Hi
We are currently using ABBYY FineReader Engine 11.1.14.707470 with Linux with the Java-API (com.abbyy.FREngine.jar).
Almost all PDFs are processed correctly, but when OCR-ing the attached PDF it becomes unreadable
We use the folllowing code to perform the OCR
import com.abbyy.FREngine.Engine;
import com.abbyy.FREngine.FileExportFormatEnum;
import com.abbyy.FREngine.IDocumentProcessingParams;
import com.abbyy.FREngine.IEngine;
import com.abbyy.FREngine.IFRDocument;
import com.abbyy.FREngine.IFRPage;
import com.abbyy.FREngine.IFRPages;
import com.abbyy.FREngine.IPDFExportParams;
import com.abbyy.FREngine.PDFExportScenarioEnum;
public class ABBYY {
public ABBYY() {}
private IEngine engine = null;
public void Run(String inputfilename, String dllFolder, String developerSn, String languages) throws Exception {
// Load ABBYY FineReader Engine
engine = Engine.GetEngineObject(dllFolder, developerSn);
try {
// Setup ABBYY FineReader Engine
String profile = "DocumentConversion_Accuracy";
engine.LoadPredefinedProfile(profile);
// Process PDF
processPDF(inputfilename, languages);
} catch (Exception ex) {
ex.printStackTrace();
} finally {
// Unload ABBYY FineReader Engine
engine = null;
Engine.DeinitializeEngine();
}
}
private void processPDF(String inputfilename, String languages) {
String imagePath = inputfilename;
try {
// Create document
IFRDocument document = engine.CreateFRDocument();
/*
If orientation detection is performed during document processing
(IPagePreprocessingParams::CorrectOrientation property is TRUE), you can select fast
orientation detection mode: set the OrientationDetectionMode property of the
OrientationDetectionParams object to ODM_Fast.
*/
IDocumentProcessingParams dpp = engine.CreateDocumentProcessingParams();
dpp.getPageProcessingParams().getPagePreprocessingParams().setCorrectOrientation(true);
// Agressive text-selection
dpp.getPageProcessingParams().getObjectsExtractionParams().setEnableAggressiveTextExtraction(true);
dpp.getPageProcessingParams().getObjectsExtractionParams().setDetectTextOnPictures(true);
// Set language
dpp.getPageProcessingParams().getRecognizerParams().SetPredefinedTextLanguage(languages);
dpp.getPageProcessingParams().getRecognizerParams().setLanguageDetectionMode(com.abbyy.FREngine.ThreeStatePropertyValueEnum.TSPV_Yes);
try {
// Add image file to document
document.AddImageFile( imagePath, null, null );
// Remove empty pages from inputfile
boolean hasEmptyPages = false;
IFRPages pages = document.getPages();
for (int p = (pages.getCount() - 1); p >= 0; p--) {
IFRPage page = pages.getElement(p);
if (page.IsEmptyEx(null, null, null)) {
pages.DeleteAt(p);
hasEmptyPages = true;
}
}
if (hasEmptyPages) document.Synthesize(null);
// Process document
document.Process(dpp);
// Save results to pdf using 'balanced' scenario
IPDFExportParams pdfParams = engine.CreatePDFExportParams();
pdfParams.setScenario( PDFExportScenarioEnum.PES_Balanced );
/*
Specifies whether a linearized PDF file should be created. Linearized PDF files have internal data
arranged in a page order. A page of a linearized PDF file can be read in a web browser plug-in
without waiting for the whole file to be downloaded. Non-linearized PDFs have the data
necessary to assemble a document page scattered through the whole file. Non-linearized
PDF files are smaller, but they are slower to access.

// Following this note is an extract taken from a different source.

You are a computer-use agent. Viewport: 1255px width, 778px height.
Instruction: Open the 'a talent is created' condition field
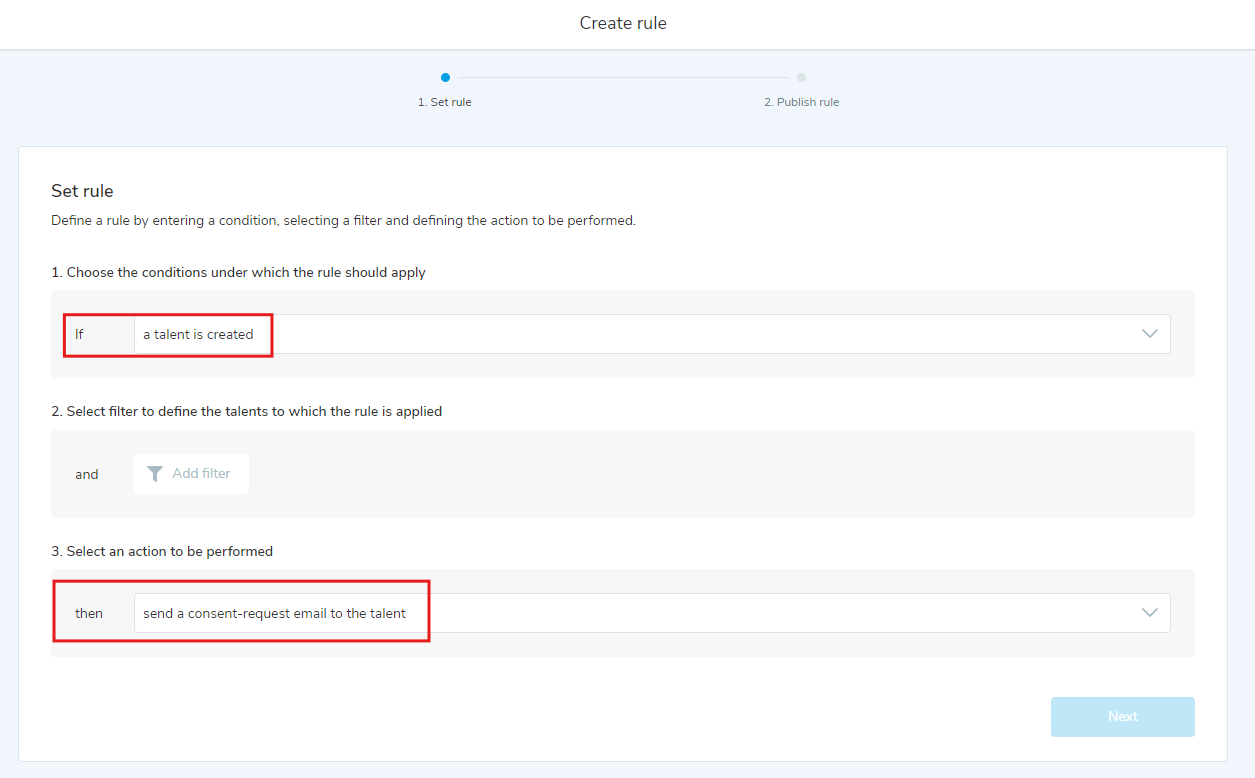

Note: This property makes sense only for multipage PDF files. If the property is set to TRUE and
a one-page document is exported, a nonlinearized file is created.
This property is FALSE by default.
*/
pdfParams.getPDFFeatures().setEnableLinearization(true);
String pdfExportPath = inputfilename + "_ocrred.pdf";
document.Export( pdfExportPath, FileExportFormatEnum.FEF_PDF, pdfParams );
} finally {
// Close document
document.Close();
}
} catch( Exception ex ) {
ex.printStackTrace();
}
}
}
Which parameters do we need to set in our Java-code to prevent this issue?
Any suggestions within the settings of FREngine itself?
Or is this a known issue in FREngine 11 and to be or already fixed in a more recent version?
Many thanks in advance
Koen de Leijer